At the end of the boatyard, a narrow walkway takes me over a watercourse and along a path. I leave the buildings and boats of the marina behind and I am on my own. A family on bicycles pass me, heading back to Faversham. I pass the obligatory sewage works and continue on the narrow path, following the bank.
As I reach open fields, I realise I am walking within 50 feet of the path I took the other day, tracing a parallel route along the bank with the water between. This is an area called Nagden Marshes.
I must confess, I found this section of the walk somewhat boring. There are smelly fields of yellow, oilseed rape flowering to my right, a featureless waterway to my left, beyond which are the flat fields of Ham Marshes with Faversham behind, lost in the distant haze. It is midday but the sun is obscured and the light is dull.
I saw this all before, last time I was here. The tide is out and the creek consists mainly of mud.
The smell of the rape flowers irritates my nose and throat. I stop and take a hay fever tablet, swallowing it with a gulp of water from one of my bottles.
Over the water, I see a pub I passed on my last walk, looking inviting but tantalisingly out of reach.
Suddenly, figures appear on the path ahead. As they draw closer, I see it is a man cycling on an adult-child tandem bike.

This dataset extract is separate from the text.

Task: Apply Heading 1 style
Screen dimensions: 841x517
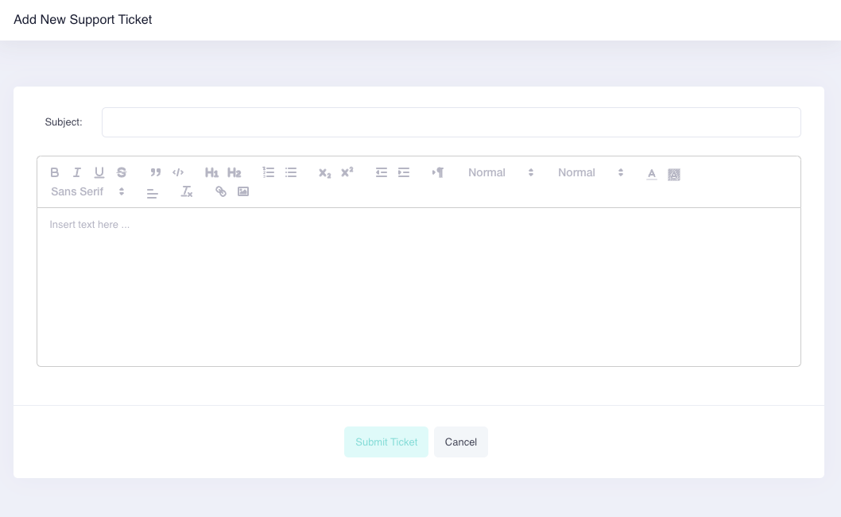Action: (211, 172)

The kid on the back has given up pedalling and is bumping up and down, looking uncomfortable and grumpy. The man is struggling to pedal and control the bike as it bumps over hard-packed earth. We have had little or no rainfall for six weeks and the ground is unforgiving.
“It’s bumpy,” the man says, sweating and grimacing as he passes me.

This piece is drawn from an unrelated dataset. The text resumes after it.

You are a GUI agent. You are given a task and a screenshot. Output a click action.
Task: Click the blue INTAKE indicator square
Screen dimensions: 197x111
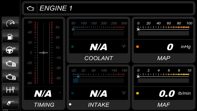[x=73, y=93]
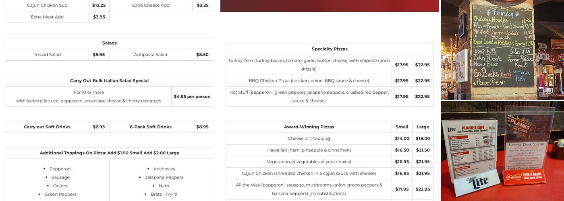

I wonder why they are here. This is a footpath, not a cycle way, although the path and cycleway merge further along.
Now I see the sea ahead of me and, as I come to the mouth of the creek, across the water is the hide where I sat and ate a snack on my previous walk. From this distance, the hide look bleak and somewhat threatening in the dim light – like an oversized pill-box.
I enjoy being close to the sea again and stop for a snack and a drink. Ahead of me, across mud and water, is the Isle of Sheppey. Looking to my left, past the lonely hide, I can just make out, in the hazy distance, the arc of the Sheppey Crossing bridge; the industrial structures of that area lost in the misty distance. To my right, stretches the sea wall (a proper wall now, with concrete protection against high tide and waves) and a grassy path that runs just to the landward side of the wall and vanishes into the distant horizon.
Turning to my right (eastwards) I walk along this raised bank. To my left, The Swale is a shining expanse of water and mud, with – as I near the open sea – increasingly more water and less mud.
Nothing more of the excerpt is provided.